Extrait du document:
Ces coopératives non financières créent emplois et possibilités d'emploi pour des Canadiens dans toutes les régions du pays. Le projet de loi C-5 permettra aux coopératives non financières de prospérer et de prendre de l'expansion dans un contexte de concurrence commerciale de plus en plus vive. En même temps, le projet de loi C-5 préserve les caractéristiques fondamentales des coopératives et renforce les droits des sociétaires.

En terminant, je vous exhorte, honorables sénateurs, d'appuyer le projet de loi C-5.

(Sur la motion du sénateur Kinsella, au nom du sénateur Eyton, le débat est ajourné.)

affaires juridiques et constitutionnelles

Avis de motion portant autorisation au comité de siéger en même temps que le Sénat

Permission ayant été accordée de revenir aux avis de motions:

L'honorable Lorna Milne: Honorables sénateurs, je propose:

Que le comité sénatorial permanent des affaires juridiques et constitutionnelles soit autorisé à siéger en même temps que le Sénat le lundi 15 décembre 1997 et le mardi 15 décembre 1997, et que l'application du paragraphe 95(4) du Règlement soit suspendue à cet égard.

Son Honneur le Président: La permission est-elle accordée, honorables sénateurs?

Des voix: D'accord.

(La motion est adoptée.)

Données fournies:
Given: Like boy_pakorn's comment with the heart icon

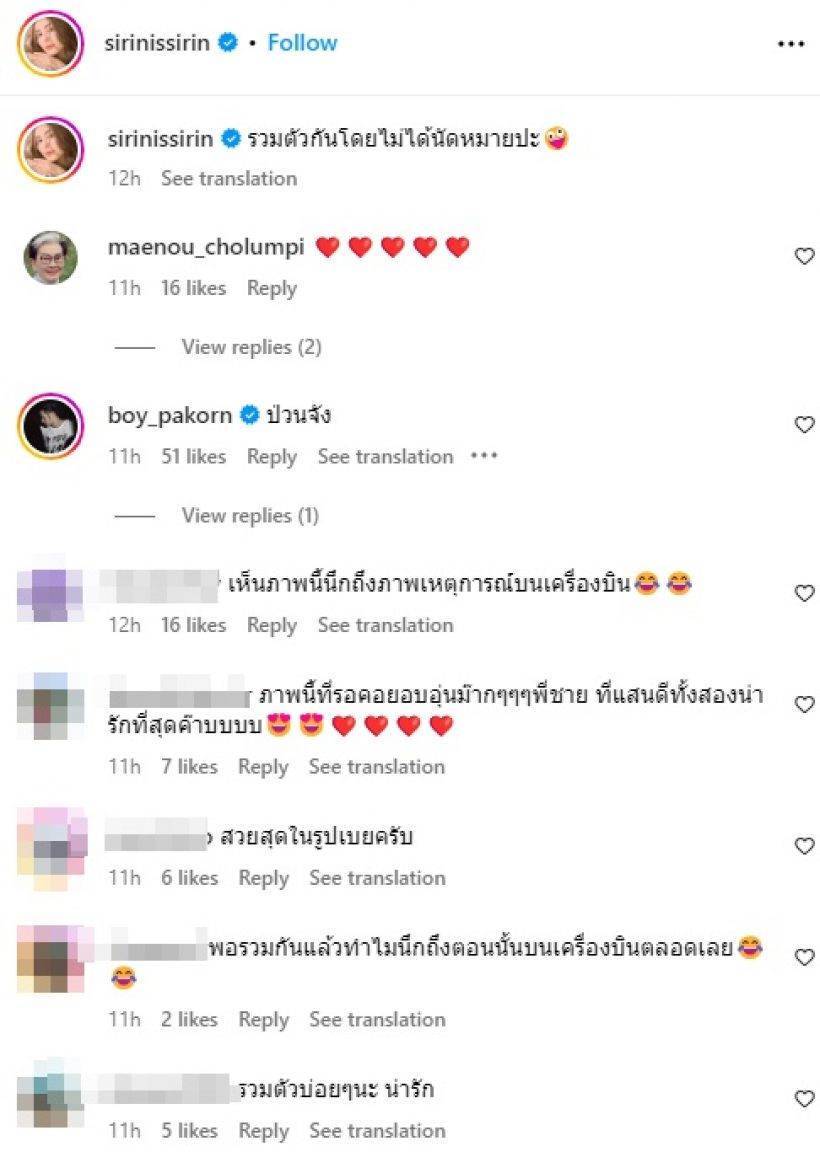Looking at the screenshot, I should point(804,425).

Travail à faire:
[a] D'après l'extrait du document, que permettra le projet de loi C-5 aux coopératives non financières ?
[b] Recopiez fidèlement le passage de l'extrait du document qui s'ouvre sur les mots "Avis de motion portant" et se clôt sur "motion est adoptée.)".

Réponses:
[a] Il leur permettra de prospérer et de prendre de l'expansion dans un contexte de concurrence commerciale de plus en plus vive.

[b]
Avis de motion portant autorisation au comité de siéger en même temps que le Sénat

Permission ayant été accordée de revenir aux avis de motions:

L'honorable Lorna Milne: Honorables sénateurs, je propose:

Que le comité sénatorial permanent des affaires juridiques et constitutionnelles soit autorisé à siéger en même temps que le Sénat le lundi 15 décembre 1997 et le mardi 15 décembre 1997, et que l'application du paragraphe 95(4) du Règlement soit suspendue à cet égard.

Son Honneur le Président: La permission est-elle accordée, honorables sénateurs?

Des voix: D'accord.

(La motion est adoptée.)